Begin at the line containing "You are a GUI" and give again every line to the end of the records, exactly, without the pictures.

• [Dataset]:
────
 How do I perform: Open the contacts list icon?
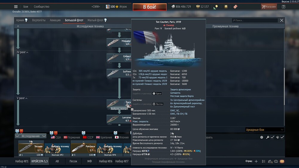(x=270, y=161)
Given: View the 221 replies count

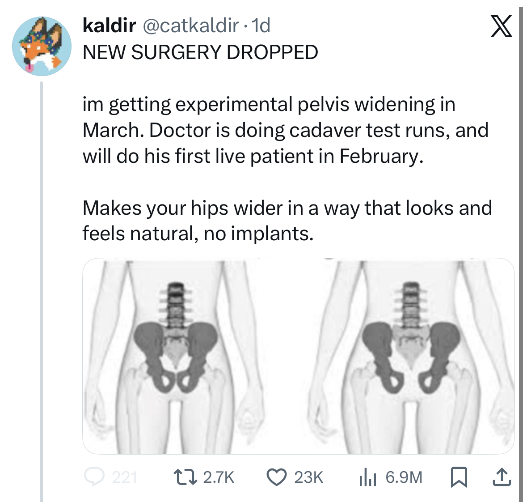Looking at the screenshot, I should 124,477.
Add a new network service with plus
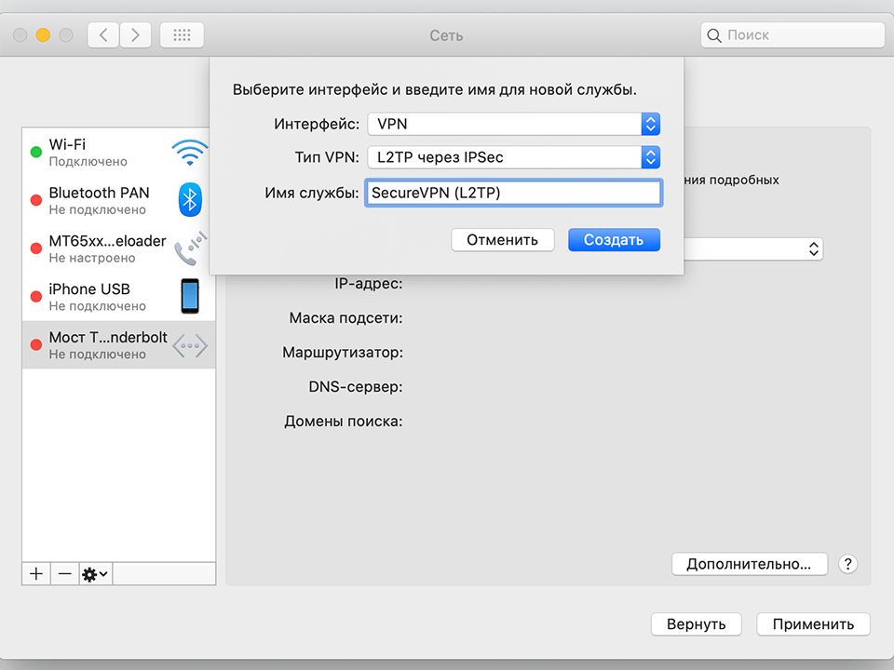 pyautogui.click(x=35, y=573)
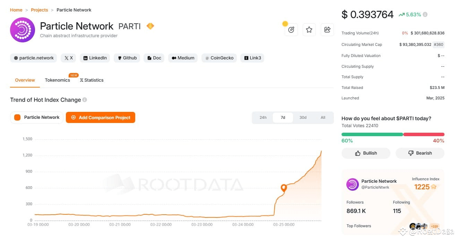Open the info tooltip beside the 5.63% change
457x239 pixels.
[426, 15]
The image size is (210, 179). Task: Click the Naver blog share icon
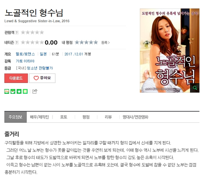point(7,92)
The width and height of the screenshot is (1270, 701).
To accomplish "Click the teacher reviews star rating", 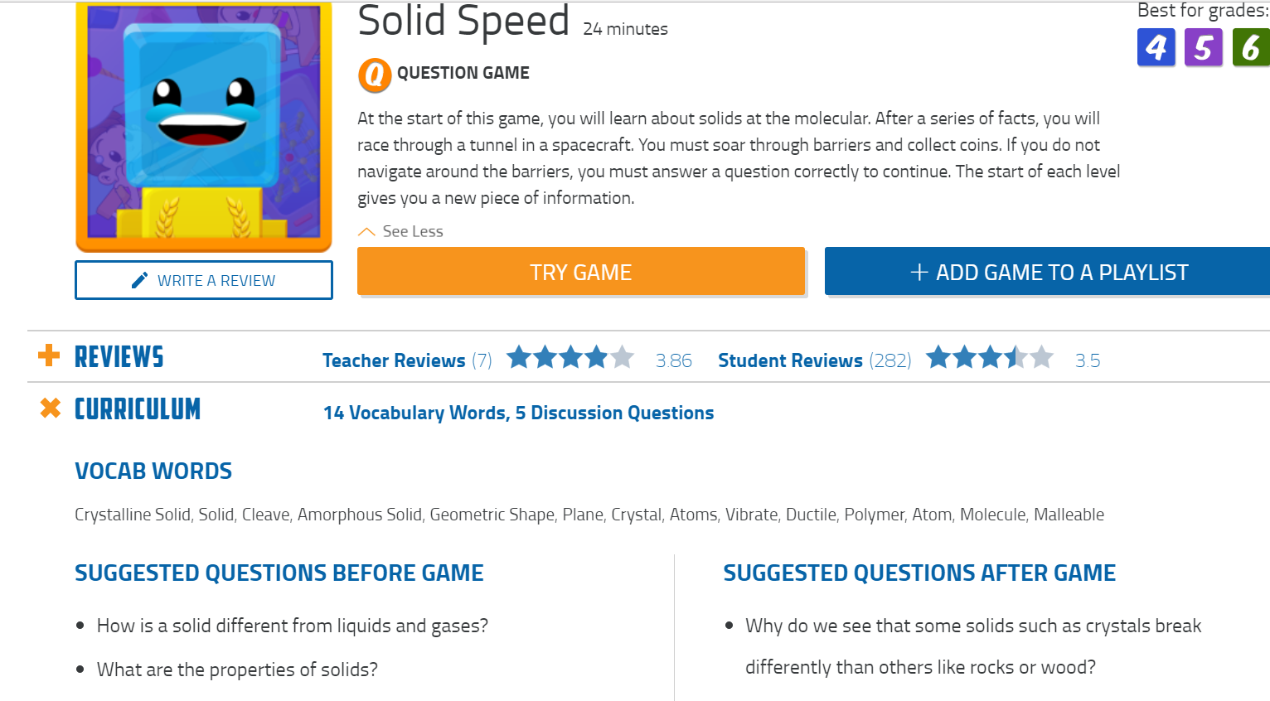I will coord(570,358).
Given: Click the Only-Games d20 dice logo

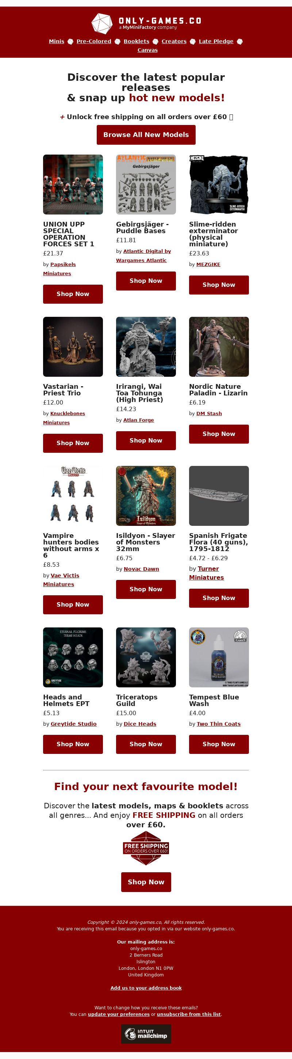Looking at the screenshot, I should tap(102, 23).
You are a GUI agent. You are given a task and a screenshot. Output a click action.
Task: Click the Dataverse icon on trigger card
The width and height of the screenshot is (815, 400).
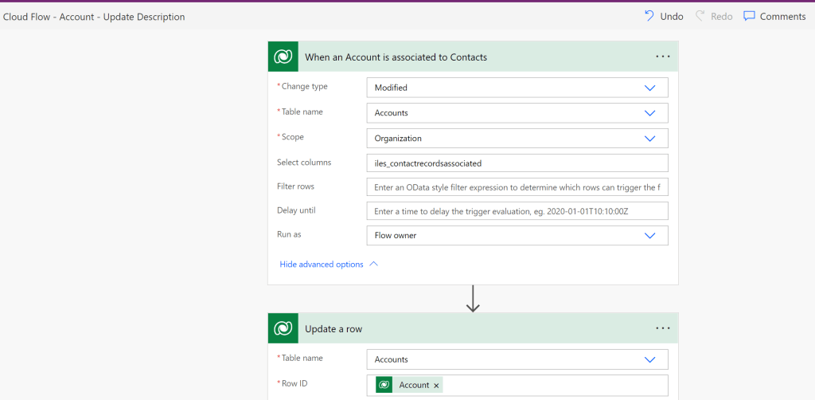click(x=283, y=57)
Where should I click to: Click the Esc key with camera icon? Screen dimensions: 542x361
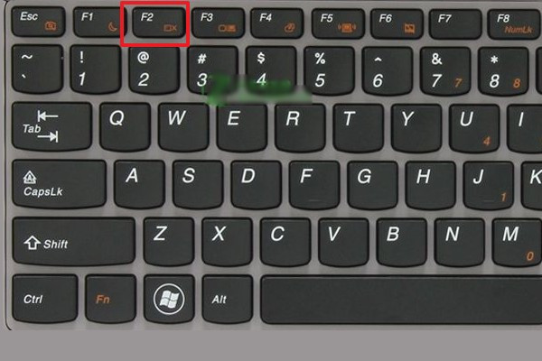tap(38, 22)
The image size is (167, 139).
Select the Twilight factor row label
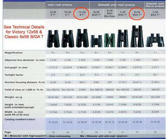pos(14,75)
────
• [Solution below]:
You are a GUI agent. You are given a task and a screenshot. Output a click action.
Task: Click the Dataverse icon on trigger card
The width and height of the screenshot is (815, 400).
click(x=283, y=57)
Where should I click to: Click the Esc key with camera icon? Screen dimensions: 542x361
tap(38, 22)
The image size is (167, 139).
Select the Twilight factor row label
pos(14,75)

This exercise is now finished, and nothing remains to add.